[Instructions]:
**a.** In the text on architecture education, list the fields of the mentors the friend's niece learns from during her five years of mentor-student learning.
**b.** Pick up the text on architecture education after its final sentence and keep writing it.

So, can we not think of a middle ground where both tradition and modernity make amends?
This here reminds me of an interesting conversation with some of our architect friends from Kasa, a small village in India. “This year she is learning from our master mason”, our friend exclaims and we all sigh to not have had that option that our friend’s niece has.
So apparently, finding that modern architecture education system would not suit her learning capabilities, our friend decided to take a rather radical approach – 5 years of mentor-student learning, with mentors from different fields including social work, finance, farming and arts. She would then go ahead to intern in a big city to learn how commercial projects take life, modern construction methods and technology – all hands-on, real-life experiences.
But even if this is too utopian for the uni’s, can we not introduce some level of customisation – especially for a course like architecture?
I significantly remember – the only ‘different approach’ my college took was introducing a handful of ‘electives’ which sadly weren’t chosen based but mandatory.
How am I then expected to find interest when I am not given an array of choices. We are howled at – “Architecture is the mother of all arts” or “To learn architecture is too learn many things” …where are these ‘arts’ hiding at? What are these ‘things’ that I could have learnt?
Such simple steps like accommodating varied electives across 5 years that involves both theory and fieldwork could work better in favour of students – also not to forget bringing in more experts and mentors across the world – other than the regular faculties. And while we do it, we should try and shift our focus from architecture. Bring in mentors who can talk about ecology, disabilities, regionalism, gender and human studies, animals, social studies, psychology, liberal arts or pandemics!
One can only learn and get inspired even if colleges could dedicate weekends to subjects other than architecture and design.
And now with COVID and e-infrastructure stepping in, it should become more accessible for the college managements to support teaching staff and students to learn from mentors across the world.

[Information shown]:
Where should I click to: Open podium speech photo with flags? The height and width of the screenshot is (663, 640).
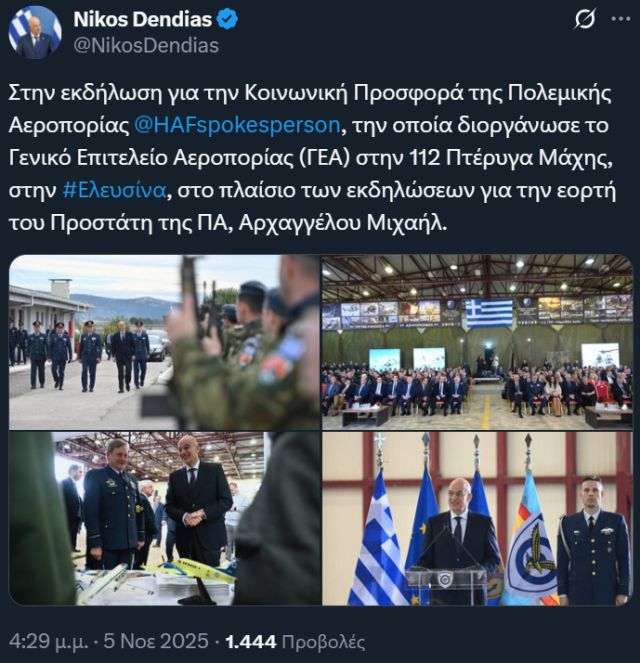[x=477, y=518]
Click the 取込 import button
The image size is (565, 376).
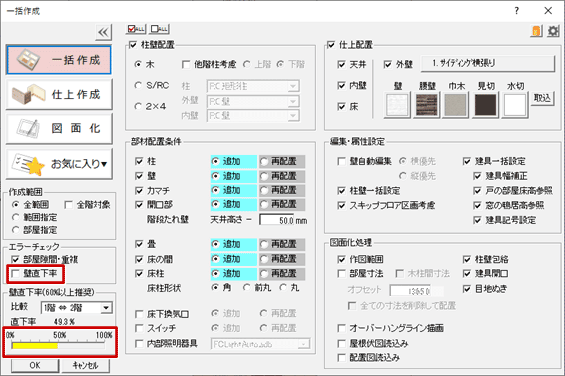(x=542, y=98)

[Answers provided]:
**a.** Social work, finance, farming, arts

**b.**
But even after all these changes, one thing that defeats the very core of learning is the evaluation standards that our college set up – forcing some students to become robots and some to feel like a failure. While few radical and experimental schools like the Free School think of entirely dissolving the idea of marking systems and evaluation – I think we need to find a mid-way if we require our modern-day schools to run – and parents to actually send students to these schools!
While I am not an expert to write on this area, I can only remember this article – unfortunately, which I can find nowhere in my plethora of links – a reading which I had my ‘woke’ moment.
Beautifully written by an IIT Madras professor, it stated the difference between evaluation and unit marking systems and assessment and how it has acted as a virus to the present education system. And while evaluation forces faculties to mark students based on a single criterion, the assessment allows a more customised and personal critique based on his/her performance.
But while we dream of a place which is kind of a respite from the modern-day schools, we see today, there is only so much they can do. The managements want to make it a business, the mentors and faculties aren’t remunerated enough to put their hearts and souls into teaching, and the young suffer to become a part of this vicious circle over again.
I time and again wish if I could go back in time and study architecture again – all over again! Because it wasn’t the architecture that failed me, it was the SYSTEM! So today, if you think you have failed, you probably haven’t.